— Start of READING TEXT —

Happy New Years all 
I think I'll hoist a few of that crap Canadian beer while waiting for the old lady to get home from work now now that the kid went to sleep


----------



## Vassili Zaitzev (Dec 31, 2009)

Happy New Year eveybody, have a good done guys and gals!


----------



## DerAdlerIstGelandet (Jan 1, 2010)

Well, we had a great party last night. Playing Presidents and Assholes for 4 hours though really did me in. Oh well I quit before I had way too much too drink! 

Anyhow Happy New Years everyone!


----------



## lesofprimus (Jan 1, 2010)

HAPPY NEW HANGOVER, I MEAN NEW YEAR!!!!!

My head hurts...


----------



## A4K (Jan 1, 2010)

Happy new year guys! Wish ya's all a happy and healthy 2010.


----------



## Marcel (Jan 1, 2010)

Happy New Year guys.


----------



## B-17engineer (Jan 1, 2010)

France had a pretty cool New Year display I saw on TV with lighting the Eiffel Tower up  

But they probably do that every year?


----------



## rochie (Jan 1, 2010)

best wishes for the new year to you all !


----------



## dirkpitt289 (Jan 1, 2010)

Happy new year to everyone.


----------



## Erich (Jan 1, 2010)

well I am awake and ready to put on the winter gear to bail out my patio from a good dump of rain and wind last night, everyone is dead beat asleep with hangovers

Happy Nude year guys !


----------



## Wurger (Jan 1, 2010)

— End of READING TEXT —
— Start of RAW DATA —

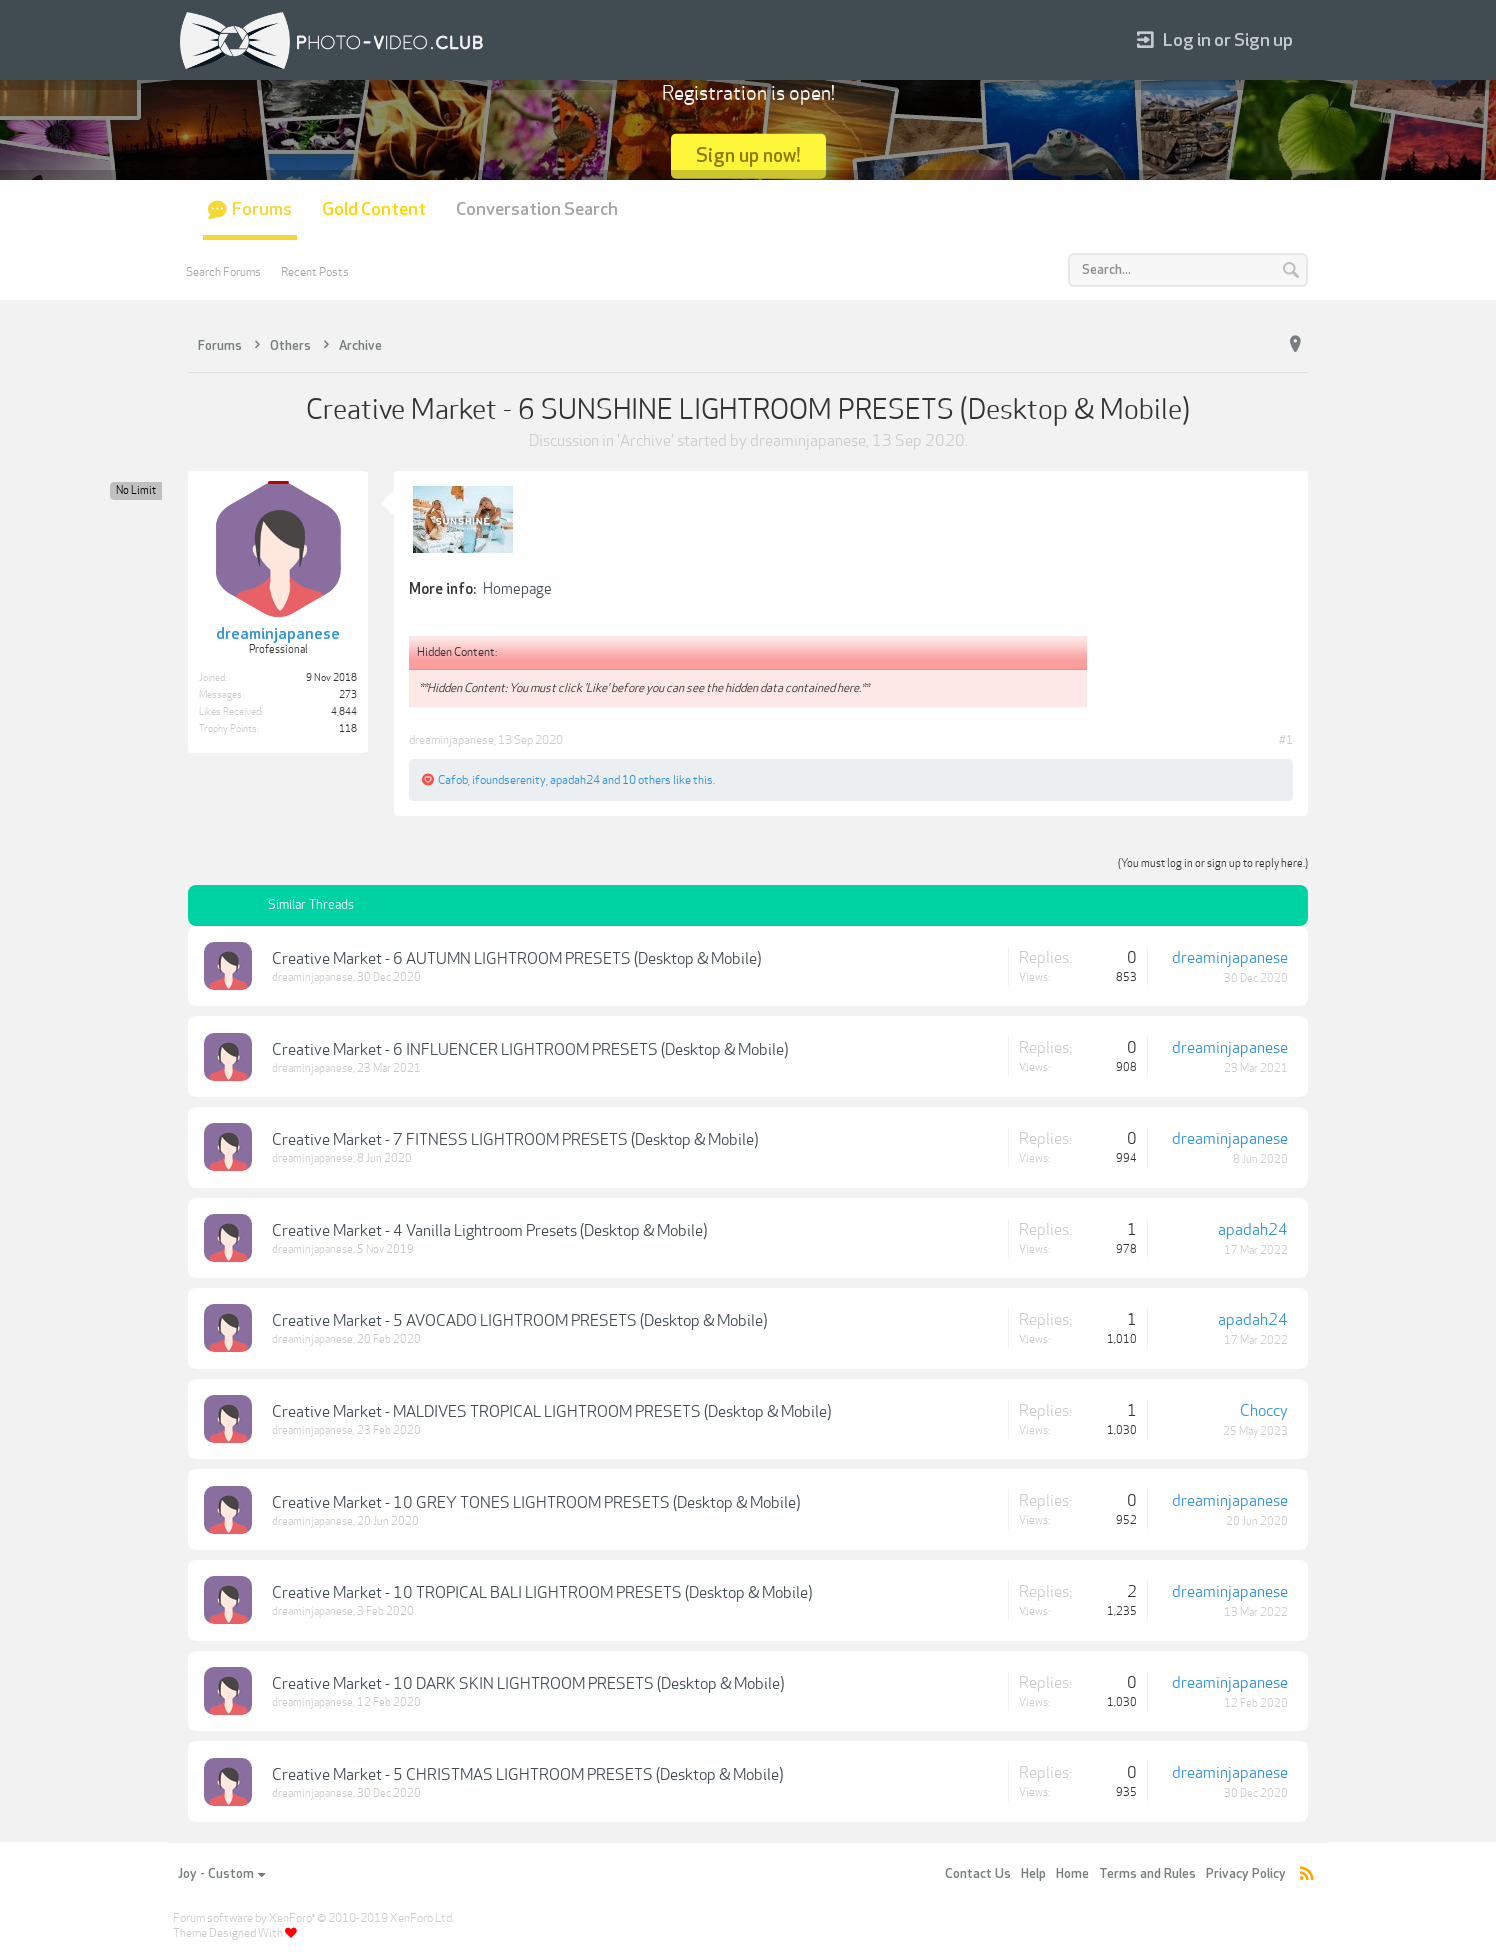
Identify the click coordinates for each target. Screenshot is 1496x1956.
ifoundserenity (509, 780)
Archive (645, 441)
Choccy (1264, 1411)
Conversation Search (537, 209)
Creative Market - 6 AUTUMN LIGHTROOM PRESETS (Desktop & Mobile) (516, 959)
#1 (1286, 740)
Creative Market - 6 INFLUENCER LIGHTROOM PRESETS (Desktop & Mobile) (530, 1050)
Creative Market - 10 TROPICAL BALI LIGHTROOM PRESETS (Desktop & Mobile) (542, 1593)
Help (1033, 1874)
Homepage (517, 589)
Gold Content (374, 209)
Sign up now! (748, 155)
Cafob (453, 780)
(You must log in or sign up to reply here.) (1213, 863)
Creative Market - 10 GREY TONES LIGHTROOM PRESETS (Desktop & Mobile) (536, 1503)
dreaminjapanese (808, 441)
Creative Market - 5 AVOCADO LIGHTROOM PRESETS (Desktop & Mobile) (519, 1321)
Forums (262, 209)
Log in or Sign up (1215, 40)
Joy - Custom (221, 1874)
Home (1072, 1874)
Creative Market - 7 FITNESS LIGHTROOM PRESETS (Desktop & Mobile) (515, 1140)
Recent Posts (315, 272)
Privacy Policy (1246, 1874)
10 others (646, 780)
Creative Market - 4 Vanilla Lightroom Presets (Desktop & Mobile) (489, 1231)
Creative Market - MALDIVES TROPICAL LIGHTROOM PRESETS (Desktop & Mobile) (551, 1412)
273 (348, 695)
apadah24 (575, 780)
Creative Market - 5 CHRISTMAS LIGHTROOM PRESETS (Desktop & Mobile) (527, 1775)
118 (348, 729)
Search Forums (223, 272)
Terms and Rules (1147, 1874)
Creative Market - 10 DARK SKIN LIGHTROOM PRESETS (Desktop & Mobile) (528, 1684)
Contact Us (978, 1874)
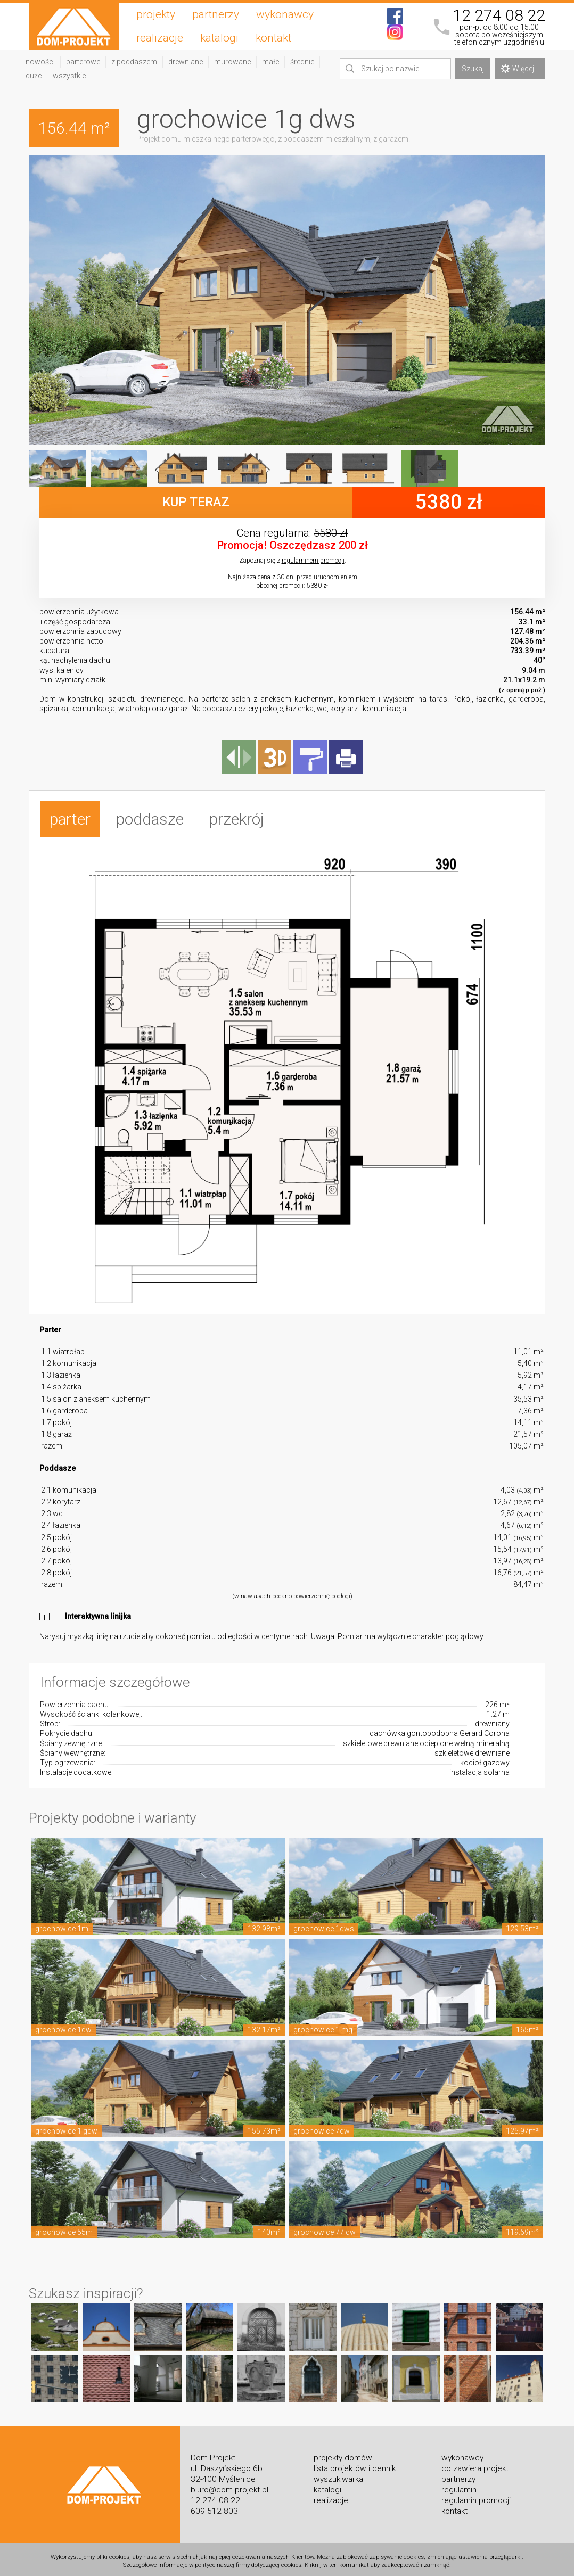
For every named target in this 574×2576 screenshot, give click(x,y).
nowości (40, 61)
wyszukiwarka (338, 2475)
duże (34, 75)
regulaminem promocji (313, 560)
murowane (232, 61)
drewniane (185, 61)
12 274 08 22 (499, 15)
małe (270, 61)
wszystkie (69, 75)
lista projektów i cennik (355, 2465)
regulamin (459, 2486)
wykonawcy (285, 14)
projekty (155, 14)
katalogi (219, 37)
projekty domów (343, 2454)
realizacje (159, 37)
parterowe (83, 61)
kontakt (273, 37)
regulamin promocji (476, 2496)
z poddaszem (134, 61)
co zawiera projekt (475, 2465)
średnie (302, 61)
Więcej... (520, 68)
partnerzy (215, 14)
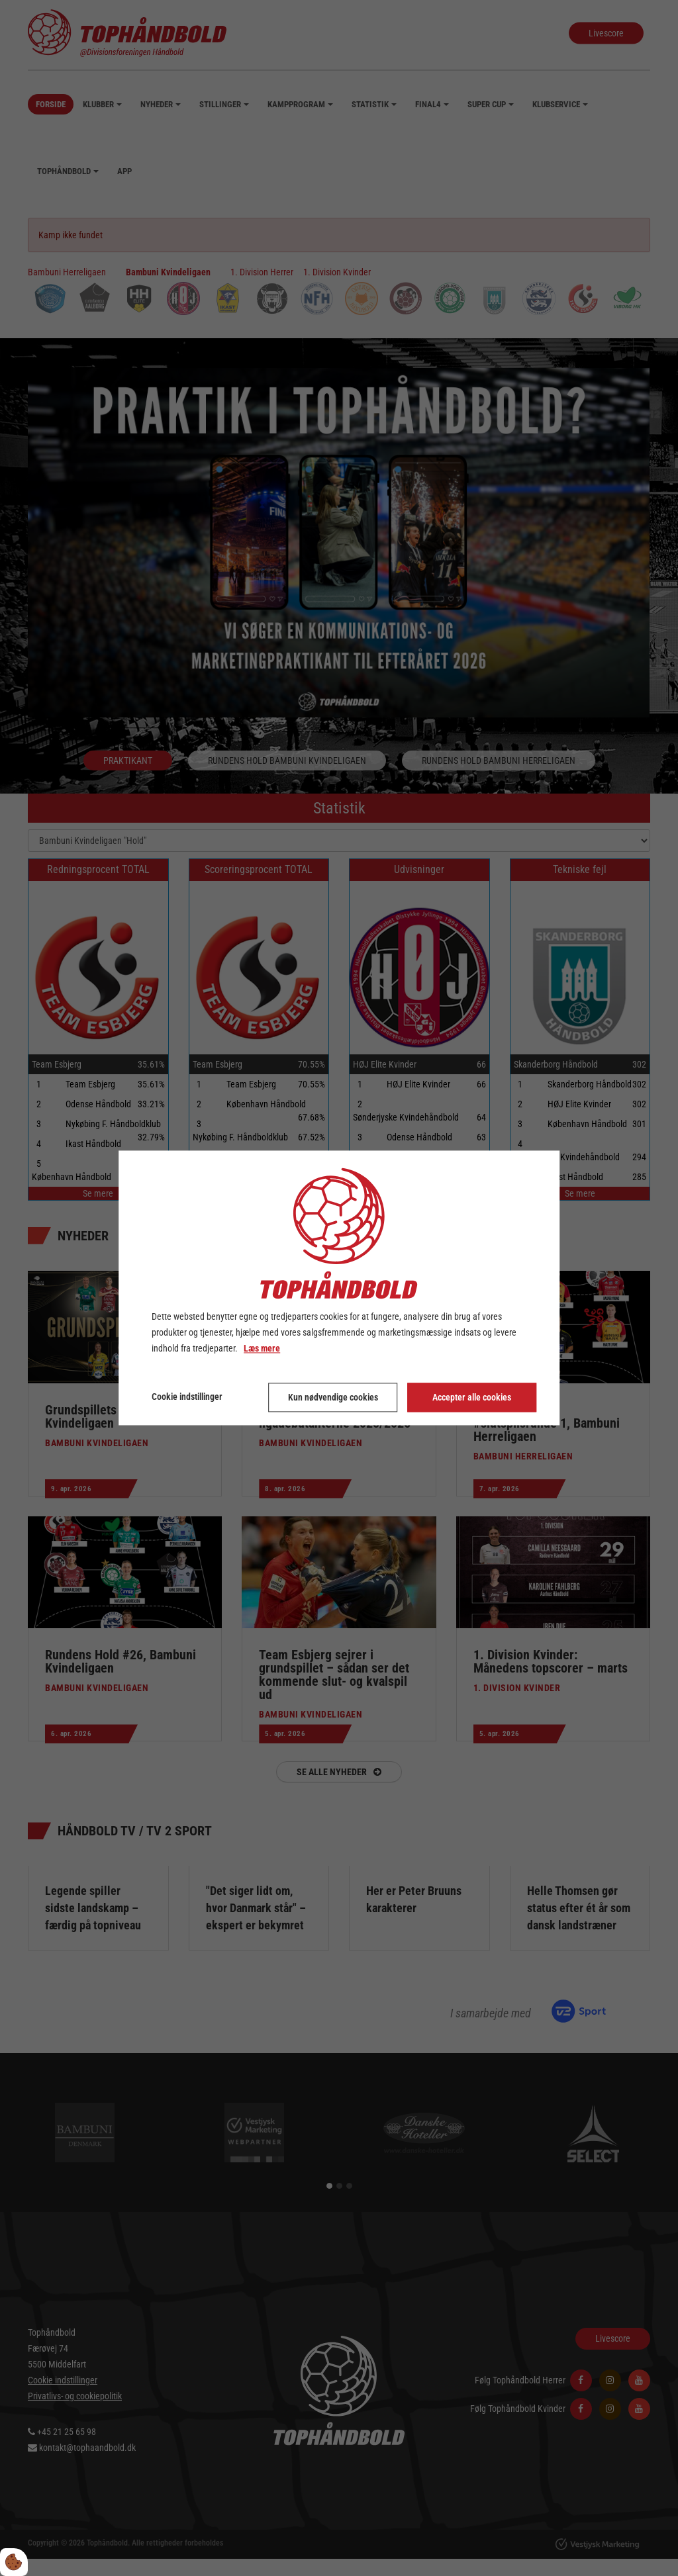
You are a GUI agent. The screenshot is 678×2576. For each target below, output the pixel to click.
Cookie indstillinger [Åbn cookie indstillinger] (187, 1397)
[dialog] (339, 1287)
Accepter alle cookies (471, 1398)
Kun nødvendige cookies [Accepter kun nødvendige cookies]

— End of RAW DATA —

REQUEST A: In the New Year forum thread, what did B-17engineer see lit up on TV as part of France's New Year display?
REQUEST B: Go on with the New Year forum thread, picking up from its last line.

FINAL RESULT A: The Eiffel Tower.

FINAL RESULT B:
Happy New Year to all of you !!!!


----------



## Crimea_River (Jan 1, 2010)

Happy New Year everyone, and thank-you!. Thanks for being fantastic forum mates, for your unsurpassed insights, your encouragement, tips, shared knowledge, comedic talents (well, mostly), and for the hours of entertainment in 2009!

To the mods, great work keeping us straight and for shooting down the riff raff as soon as they popped up through the clouds.

Wishing everyone health and happiness in 2010!


----------



## Lucky13 (Jan 1, 2010)

Happy New Year my friends! May 2010 be prosperous year for you and you loved ones! Just got up after 12 hours sleep, but then, I had been up for 37.5 hours before that! 

And as always, may the best that you've ever seen, be the worst that you'll ever see!


----------



## wheelsup_cavu (Jan 6, 2010)

What a hangover... Hic
Happy New year everyone.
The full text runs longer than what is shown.